>>

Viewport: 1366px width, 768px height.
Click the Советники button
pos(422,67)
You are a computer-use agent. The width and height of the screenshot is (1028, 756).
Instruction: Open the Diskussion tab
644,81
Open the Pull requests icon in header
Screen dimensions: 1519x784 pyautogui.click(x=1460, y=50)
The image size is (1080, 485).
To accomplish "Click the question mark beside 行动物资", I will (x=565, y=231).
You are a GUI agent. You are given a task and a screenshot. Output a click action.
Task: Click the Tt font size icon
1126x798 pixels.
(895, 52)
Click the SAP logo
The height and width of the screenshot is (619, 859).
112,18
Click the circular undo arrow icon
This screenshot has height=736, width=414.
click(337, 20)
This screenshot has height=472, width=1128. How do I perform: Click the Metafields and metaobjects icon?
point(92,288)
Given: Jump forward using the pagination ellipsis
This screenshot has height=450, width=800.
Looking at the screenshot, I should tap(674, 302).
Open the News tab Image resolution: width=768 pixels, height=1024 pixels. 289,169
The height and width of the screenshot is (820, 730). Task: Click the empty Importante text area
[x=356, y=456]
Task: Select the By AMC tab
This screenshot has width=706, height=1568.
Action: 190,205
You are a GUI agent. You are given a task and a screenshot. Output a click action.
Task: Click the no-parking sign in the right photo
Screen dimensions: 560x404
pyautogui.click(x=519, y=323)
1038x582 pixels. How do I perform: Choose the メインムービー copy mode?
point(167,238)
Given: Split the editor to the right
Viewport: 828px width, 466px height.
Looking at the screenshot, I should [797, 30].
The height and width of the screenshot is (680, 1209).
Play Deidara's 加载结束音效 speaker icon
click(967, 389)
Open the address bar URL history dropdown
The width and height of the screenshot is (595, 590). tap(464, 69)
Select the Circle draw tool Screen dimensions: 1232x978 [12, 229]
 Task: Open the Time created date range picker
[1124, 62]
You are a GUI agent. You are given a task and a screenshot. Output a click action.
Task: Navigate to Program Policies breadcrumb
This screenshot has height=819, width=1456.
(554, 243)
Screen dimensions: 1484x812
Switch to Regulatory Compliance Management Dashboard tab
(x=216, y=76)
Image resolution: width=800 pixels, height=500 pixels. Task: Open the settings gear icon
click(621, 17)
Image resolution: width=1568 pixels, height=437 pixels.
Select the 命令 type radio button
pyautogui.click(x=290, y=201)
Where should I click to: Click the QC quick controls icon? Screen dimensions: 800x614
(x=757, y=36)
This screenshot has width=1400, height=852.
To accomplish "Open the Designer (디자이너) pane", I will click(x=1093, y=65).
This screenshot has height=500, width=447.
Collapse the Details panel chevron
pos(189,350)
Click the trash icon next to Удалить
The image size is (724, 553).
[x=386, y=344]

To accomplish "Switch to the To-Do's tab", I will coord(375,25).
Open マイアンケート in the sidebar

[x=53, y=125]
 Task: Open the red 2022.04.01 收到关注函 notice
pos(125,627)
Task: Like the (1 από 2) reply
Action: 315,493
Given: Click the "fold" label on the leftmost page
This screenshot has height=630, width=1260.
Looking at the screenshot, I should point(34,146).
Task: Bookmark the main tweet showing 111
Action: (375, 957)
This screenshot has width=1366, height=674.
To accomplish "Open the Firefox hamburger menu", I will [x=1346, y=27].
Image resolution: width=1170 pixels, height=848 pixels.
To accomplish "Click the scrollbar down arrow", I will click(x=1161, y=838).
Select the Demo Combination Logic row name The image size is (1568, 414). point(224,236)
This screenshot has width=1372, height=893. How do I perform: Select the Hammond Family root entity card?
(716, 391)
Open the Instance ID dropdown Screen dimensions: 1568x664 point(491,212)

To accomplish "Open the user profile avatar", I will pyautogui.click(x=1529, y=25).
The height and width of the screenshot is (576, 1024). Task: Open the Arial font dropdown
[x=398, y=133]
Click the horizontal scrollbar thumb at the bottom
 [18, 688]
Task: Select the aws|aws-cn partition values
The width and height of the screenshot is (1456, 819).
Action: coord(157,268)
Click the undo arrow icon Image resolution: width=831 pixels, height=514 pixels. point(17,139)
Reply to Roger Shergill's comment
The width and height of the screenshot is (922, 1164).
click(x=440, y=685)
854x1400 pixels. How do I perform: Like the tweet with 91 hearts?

<<

* [About this exercise] Exactly as shown above, return every record.

* [Result for this exercise]
Viewport: 1366px width, 768px height.
Click the Советники button
pos(422,67)
You are a computer-use agent. The width and height of the screenshot is (1028, 756).
Instruction: Open the Diskussion tab
644,81
Open the Pull requests icon in header
Screen dimensions: 1519x784 pyautogui.click(x=1460, y=50)
The image size is (1080, 485).
To accomplish "Click the question mark beside 行动物资", I will (x=565, y=231).
You are a GUI agent. You are given a task and a screenshot. Output a click action.
Task: Click the Tt font size icon
1126x798 pixels.
(895, 52)
Click the SAP logo
The height and width of the screenshot is (619, 859).
112,18
Click the circular undo arrow icon
This screenshot has height=736, width=414.
click(337, 20)
This screenshot has height=472, width=1128. How do I perform: Click the Metafields and metaobjects icon?
point(92,288)
Given: Jump forward using the pagination ellipsis
This screenshot has height=450, width=800.
Looking at the screenshot, I should tap(674, 302).
Open the News tab Image resolution: width=768 pixels, height=1024 pixels. 289,169
The height and width of the screenshot is (820, 730). Task: Click the empty Importante text area
[x=356, y=456]
Task: Select the By AMC tab
This screenshot has width=706, height=1568.
Action: 190,205
You are a GUI agent. You are given a task and a screenshot. Output a click action.
Task: Click the no-parking sign in the right photo
Screen dimensions: 560x404
pyautogui.click(x=519, y=323)
1038x582 pixels. How do I perform: Choose the メインムービー copy mode?
point(167,238)
Given: Split the editor to the right
Viewport: 828px width, 466px height.
Looking at the screenshot, I should [797, 30].
The height and width of the screenshot is (680, 1209).
Play Deidara's 加载结束音效 speaker icon
click(967, 389)
Open the address bar URL history dropdown
The width and height of the screenshot is (595, 590). tap(464, 69)
Select the Circle draw tool Screen dimensions: 1232x978 [12, 229]
 Task: Open the Time created date range picker
[1124, 62]
You are a GUI agent. You are given a task and a screenshot. Output a click action.
Task: Navigate to Program Policies breadcrumb
This screenshot has height=819, width=1456.
(554, 243)
Screen dimensions: 1484x812
Switch to Regulatory Compliance Management Dashboard tab
(x=216, y=76)
Image resolution: width=800 pixels, height=500 pixels. Task: Open the settings gear icon
click(621, 17)
Image resolution: width=1568 pixels, height=437 pixels.
Select the 命令 type radio button
pyautogui.click(x=290, y=201)
Where should I click to: Click the QC quick controls icon? Screen dimensions: 800x614
(x=757, y=36)
This screenshot has width=1400, height=852.
To accomplish "Open the Designer (디자이너) pane", I will click(x=1093, y=65).
This screenshot has height=500, width=447.
Collapse the Details panel chevron
pos(189,350)
Click the trash icon next to Удалить
The image size is (724, 553).
[x=386, y=344]

To accomplish "Switch to the To-Do's tab", I will coord(375,25).
Open マイアンケート in the sidebar

[x=53, y=125]
 Task: Open the red 2022.04.01 收到关注函 notice
pos(125,627)
Task: Like the (1 από 2) reply
Action: 315,493
Given: Click the "fold" label on the leftmost page
This screenshot has height=630, width=1260.
Looking at the screenshot, I should point(34,146).
Task: Bookmark the main tweet showing 111
Action: (375, 957)
This screenshot has width=1366, height=674.
To accomplish "Open the Firefox hamburger menu", I will [x=1346, y=27].
Image resolution: width=1170 pixels, height=848 pixels.
To accomplish "Click the scrollbar down arrow", I will click(x=1161, y=838).
Select the Demo Combination Logic row name The image size is (1568, 414). point(224,236)
This screenshot has width=1372, height=893. How do I perform: Select the Hammond Family root entity card?
(716, 391)
Open the Instance ID dropdown Screen dimensions: 1568x664 point(491,212)

To accomplish "Open the user profile avatar", I will pyautogui.click(x=1529, y=25).
The height and width of the screenshot is (576, 1024). Task: Open the Arial font dropdown
[x=398, y=133]
Click the horizontal scrollbar thumb at the bottom
 [18, 688]
Task: Select the aws|aws-cn partition values
The width and height of the screenshot is (1456, 819).
Action: coord(157,268)
Click the undo arrow icon Image resolution: width=831 pixels, height=514 pixels. point(17,139)
Reply to Roger Shergill's comment
The width and height of the screenshot is (922, 1164).
click(x=440, y=685)
854x1400 pixels. How do I perform: Like the tweet with 91 hearts?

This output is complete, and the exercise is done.